A few weeks ago, I announced a new version of elm-review. In part 1, I wrote about how automatic fixes are now much, much faster than before.

In this second and final part (disappointed audience sighing), I will talk about an entirely new feature of elm-review, which allows you to gain arbitrary insight into your codebase.

Do you wish to have an overview of your codebase? Which modules import which? Do you wish to know how complex your codebase is? Create diagrams of how your project works?

Well, you'll have the tools for that now.

Context is important

First, a bit of context... about context.

elm-review is a static analysis tool that reports problems in Elm codebases according to a set of rules that you can choose from the Elm package registry, or write yourself.

In order to make the most accurate analysis possible — report as many of the problems we possibly can while reporting no false positives — rules need to collect information, which I call "context". And that is because the devil is in the details.

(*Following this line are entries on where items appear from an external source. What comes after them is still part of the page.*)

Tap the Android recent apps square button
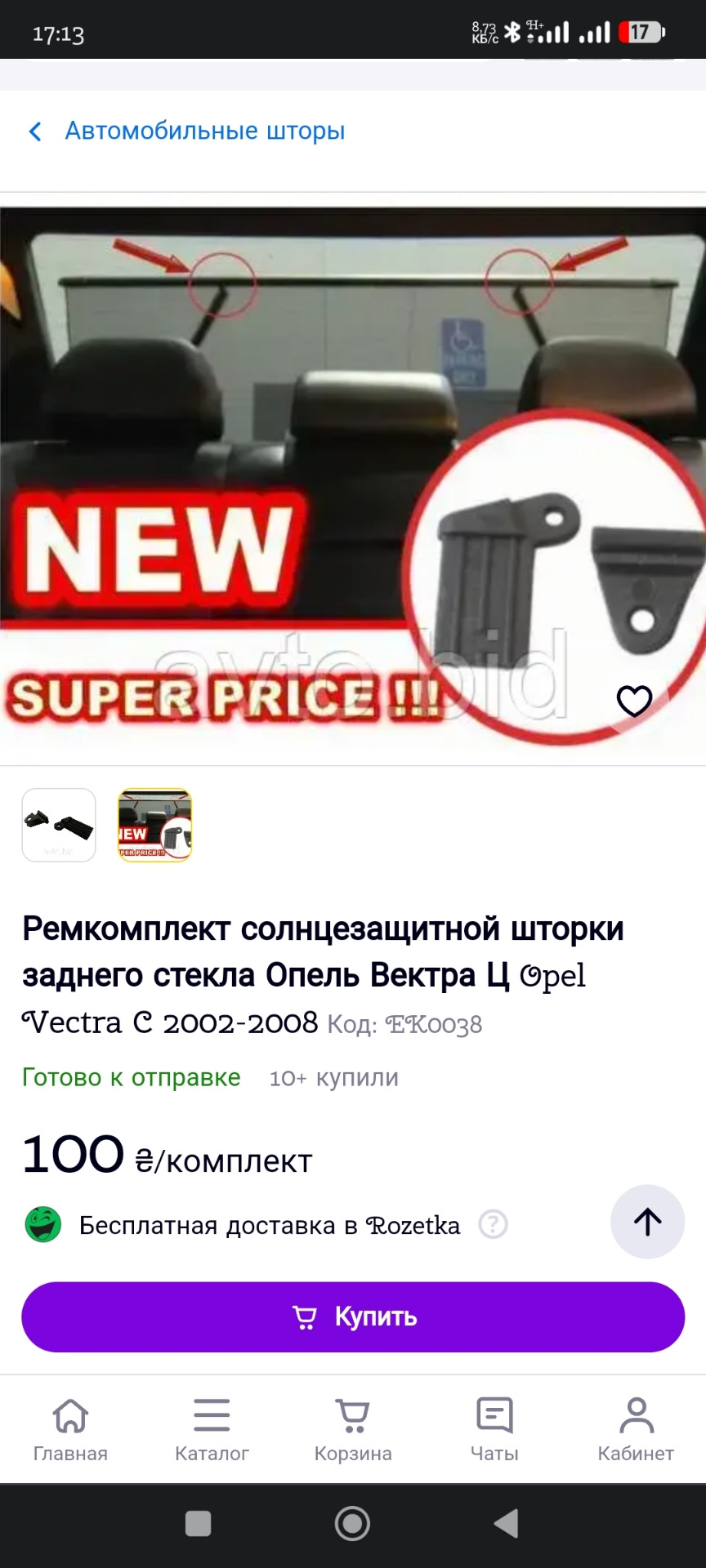The width and height of the screenshot is (706, 1568). coord(199,1524)
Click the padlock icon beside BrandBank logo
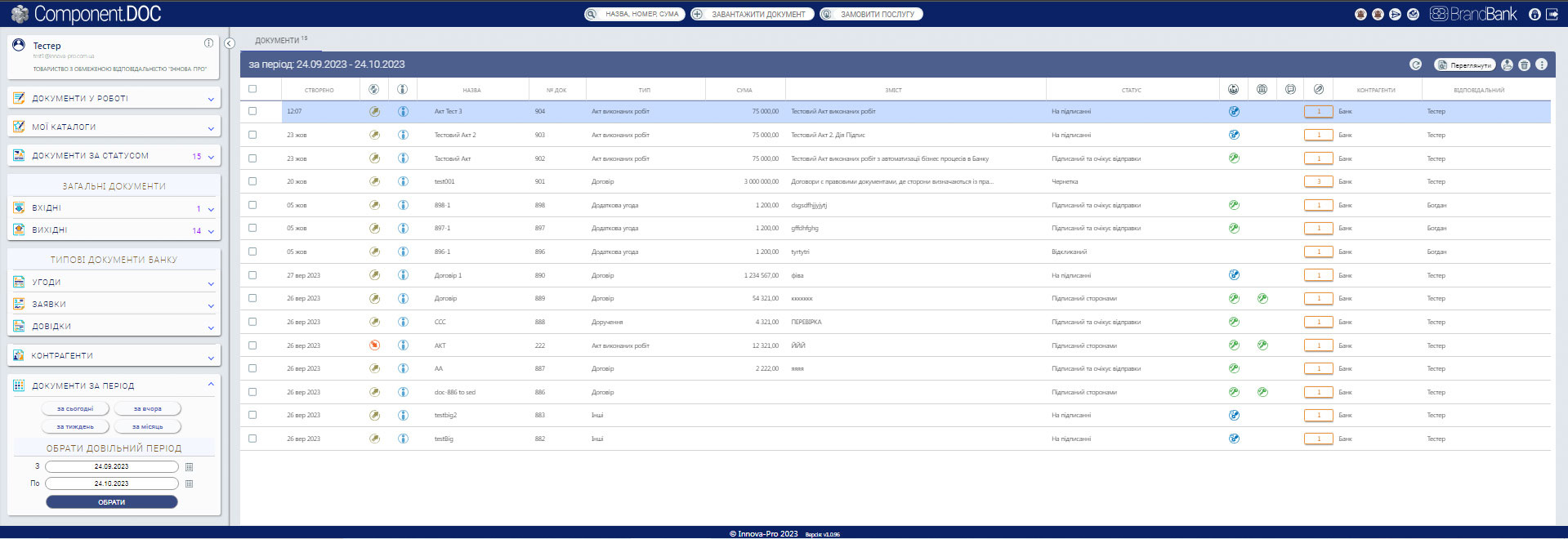 [1534, 14]
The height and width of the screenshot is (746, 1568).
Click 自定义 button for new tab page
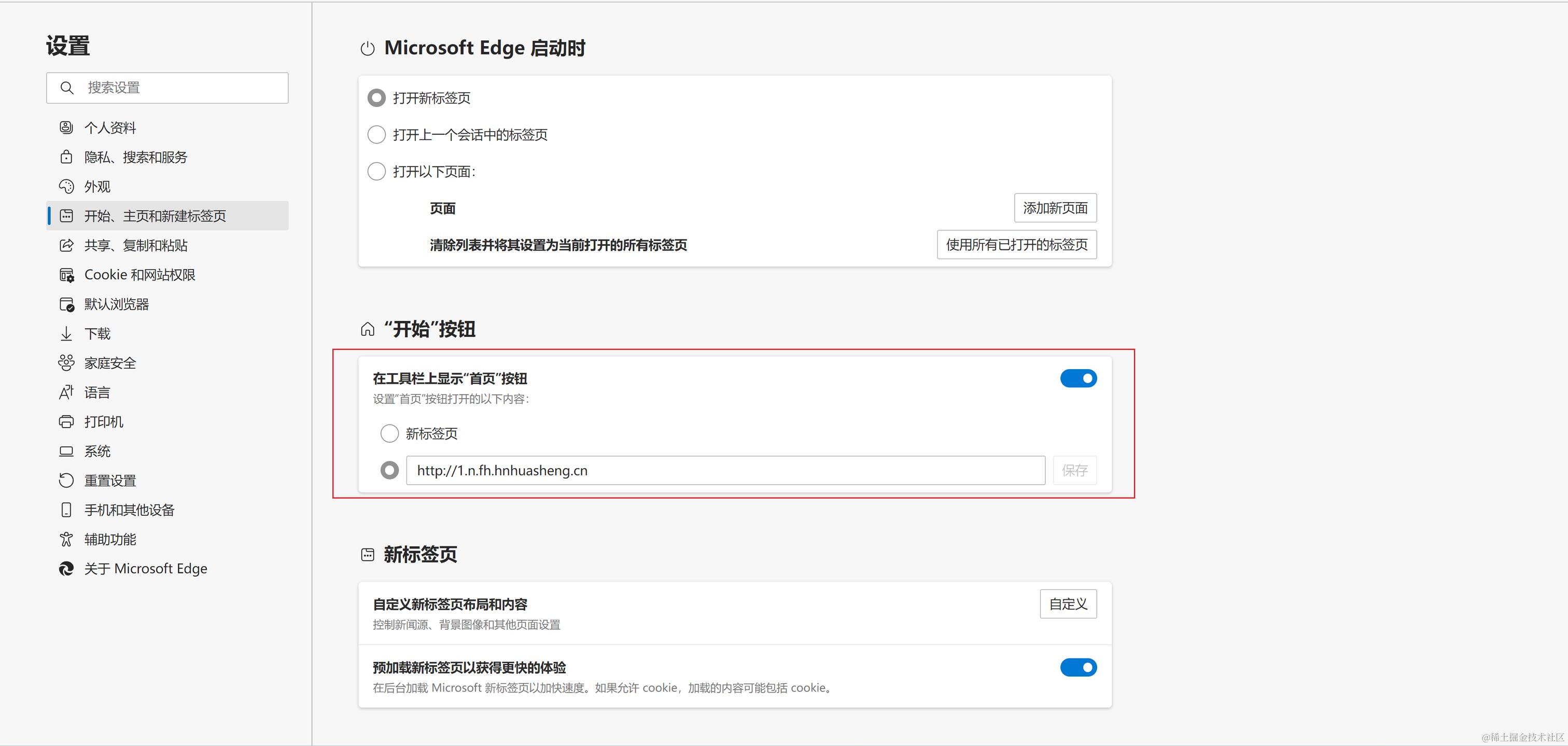(x=1068, y=603)
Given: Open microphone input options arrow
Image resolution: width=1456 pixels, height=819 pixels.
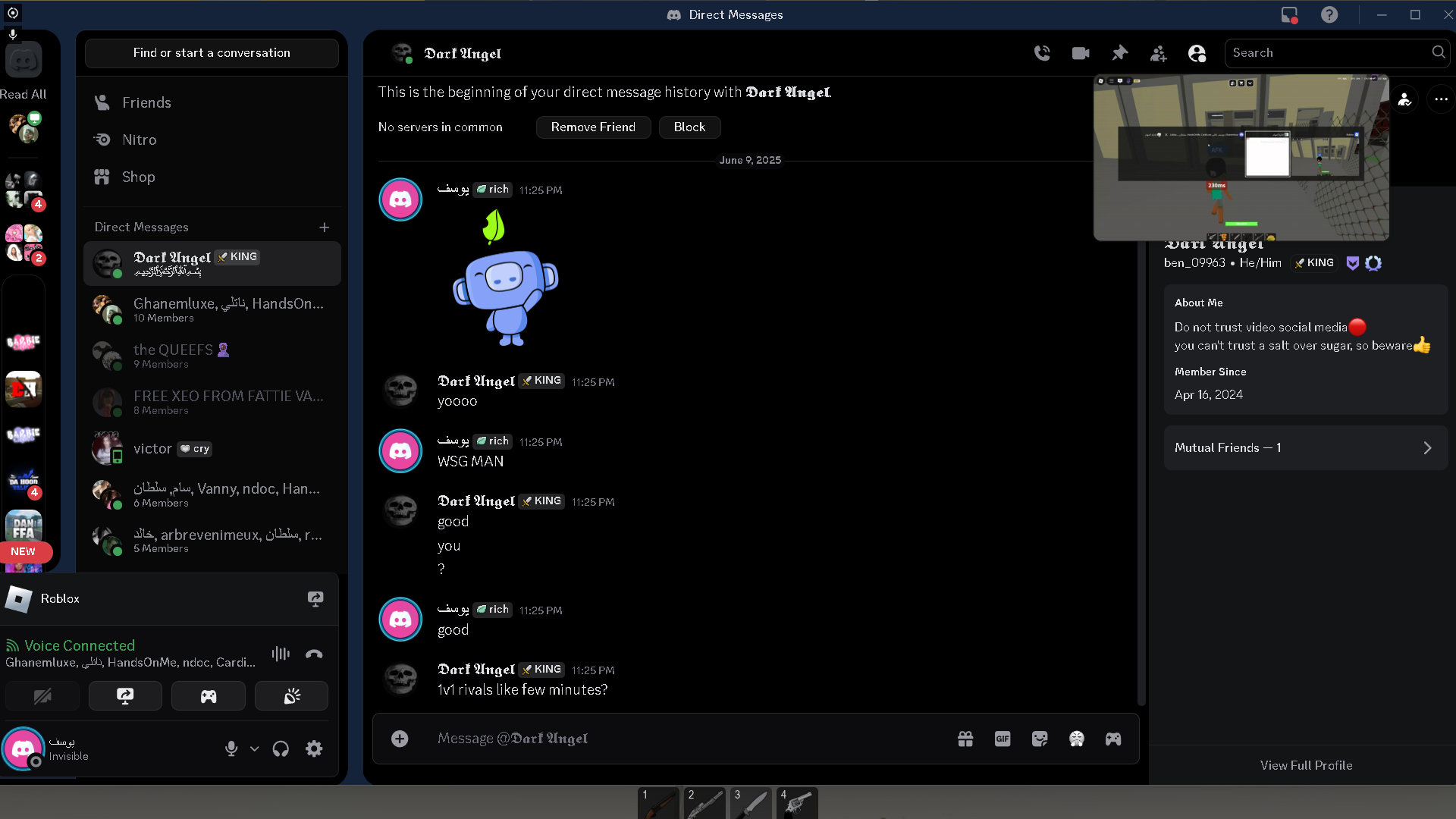Looking at the screenshot, I should [x=255, y=749].
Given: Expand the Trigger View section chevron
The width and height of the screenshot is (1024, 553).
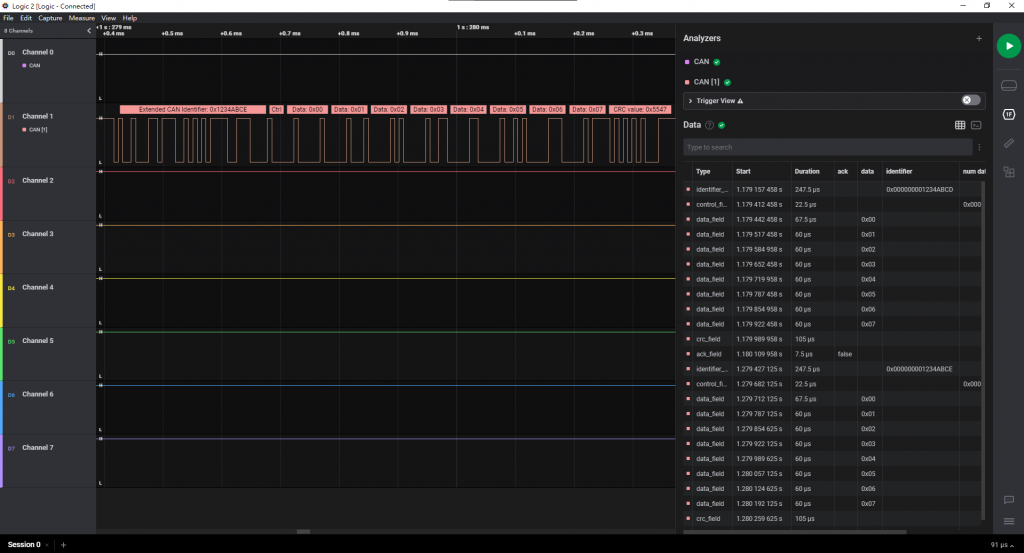Looking at the screenshot, I should click(690, 101).
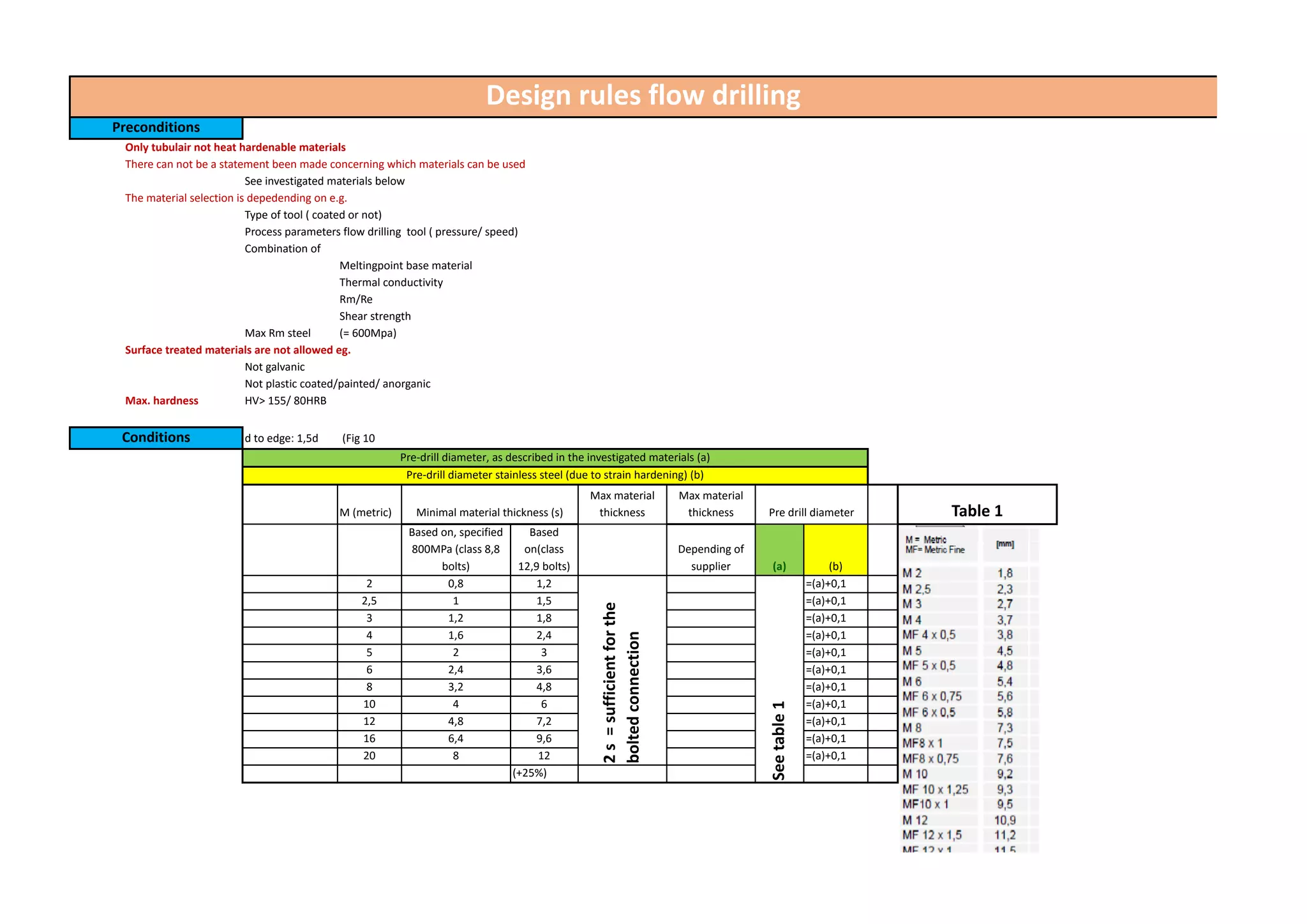
Task: Select the yellow (b) column header cell
Action: tap(835, 550)
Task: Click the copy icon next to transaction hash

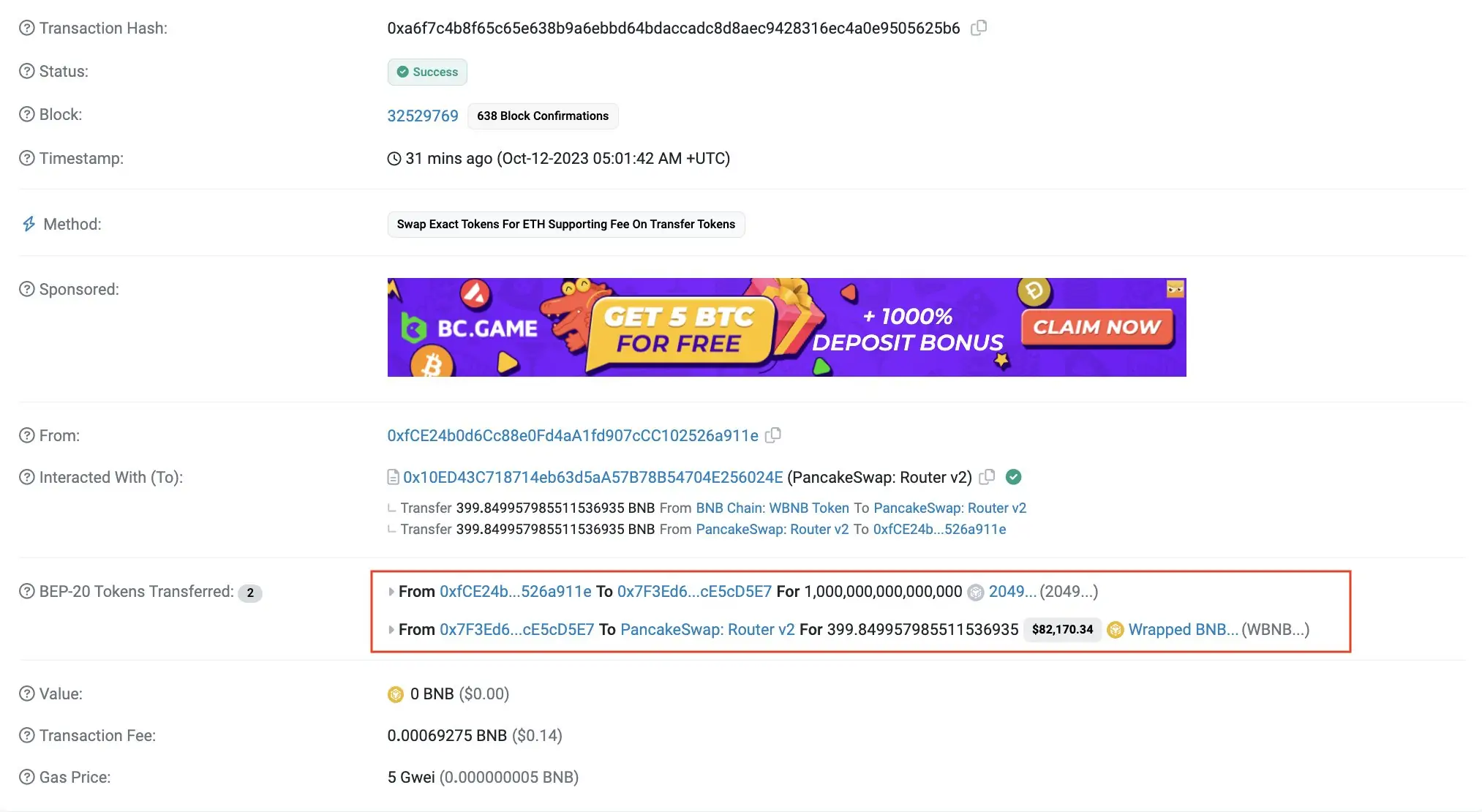Action: coord(979,27)
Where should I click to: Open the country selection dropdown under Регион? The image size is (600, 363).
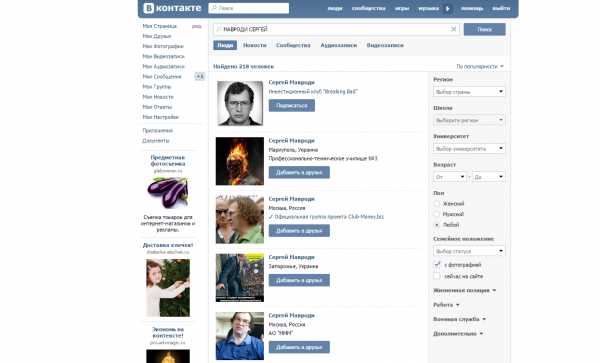pyautogui.click(x=469, y=92)
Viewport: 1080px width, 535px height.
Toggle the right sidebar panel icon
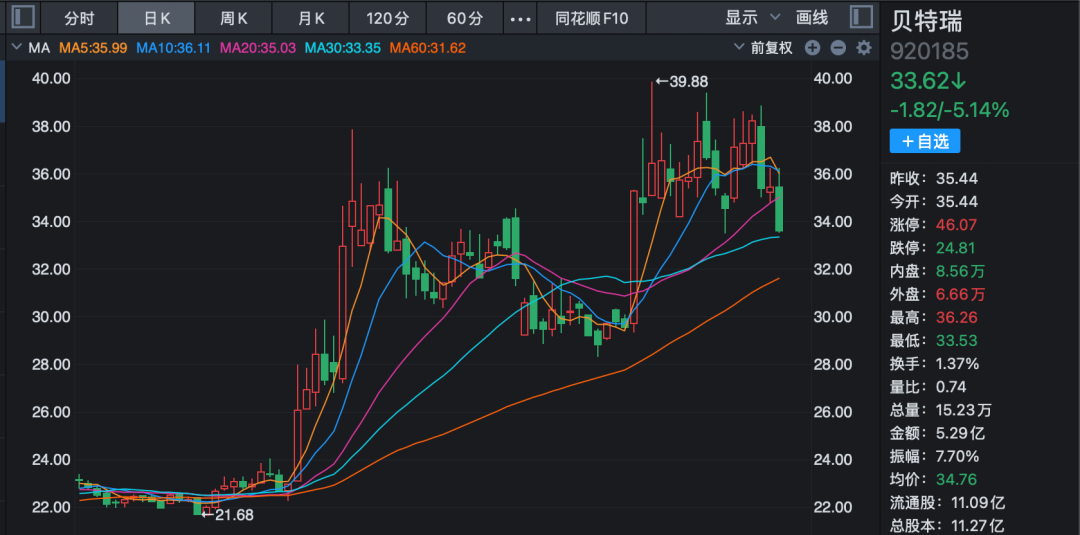860,17
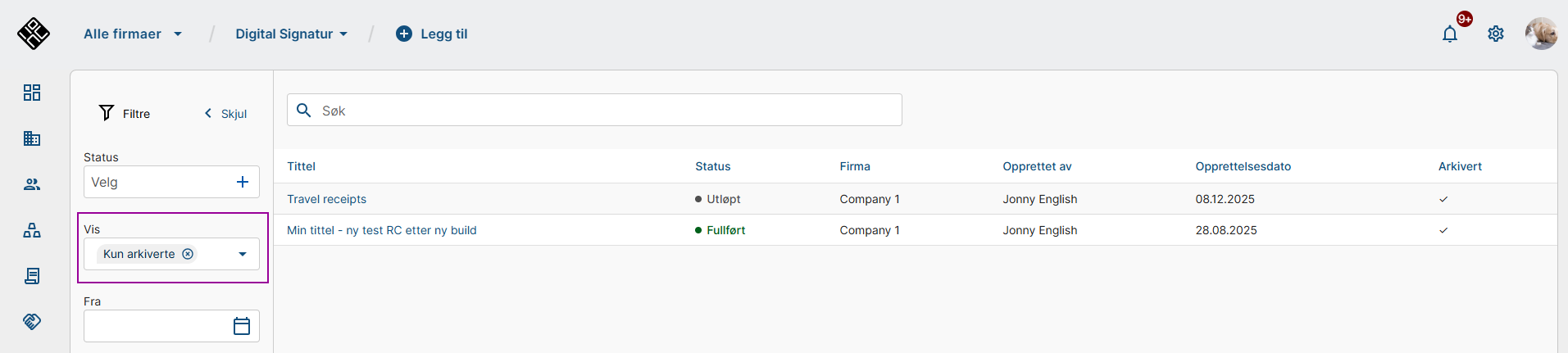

Let's say we wish to have a tool that reports references to Html.button to have people use BetterHtml.button instead.

We could use a tool like grep to go through the project's source code and find the references to Html.button, like grep -e 'Html.button' src/**/*.elm. But that won't work all that well.

-- Found a reference!
import Html
Html.button [] [] -- ✅

-- Not found
import Html exposing (button)
button [] [] -- ❌

-- Also not found
import Html as H
H.button [] [] -- ❌

-- Nope. Also, this may depend on what
-- is in your dependencies and/or modules
import Html exposing (..)
button [] [] -- ❌

-- Found a reference, but not for the
-- function we're interested in
import BetterHtml as Html
Html.button [] [] -- ❌

-- No, we don't want to catch things in text
someText = "I love Html.button!" -- ❌

-- Nor in comments
module BetterHtml exposing (button)
{-| Better alternative to Html.button -- ❌
-}
button = -- ...

Naively searching for Html.button will lead to very poor results. It will miss a lot of the references we're interested in, and report a bunch of results that are not references or not the ones we're interested in. If we search for button instead of Html.button, then we'll find more references, but also a lot more unrelated ones.

Some tools — such as comby and tree-grepper — are more code-aware than grep, and they will do a better a job at this task — such as not reporting references in strings or comments —, but probably not without mistakes. I imagine tree-grepper could potentially find references correctly, but be limited in other kinds of analysis (finding unused type variants for instance).

What happens in one part of the file can impact what happens in another part of the file, and the same thing is true at the codebase level as well. Stateless tools like grep, comby or tree-grepper are awesome (and very fast!) but as soon you need a bit of context or to combine pieces of information to make something of what has been found, you'll need to add in more logic through external tools or scripts.

If you wish to gain insight into a project, not being able to get this level of nuance can make or break the results, or experience, of your analysis.

But this is something that elm-review does very well. Targeting a specific function for instance is something the tool does flawlessly and makes quite easy.

Because a lot of analysis requires information that needs to be collected, I made sure that elm-review has a very nice way of traversing a project and gathering that context. Which as I said before allows it to report errors very accurately.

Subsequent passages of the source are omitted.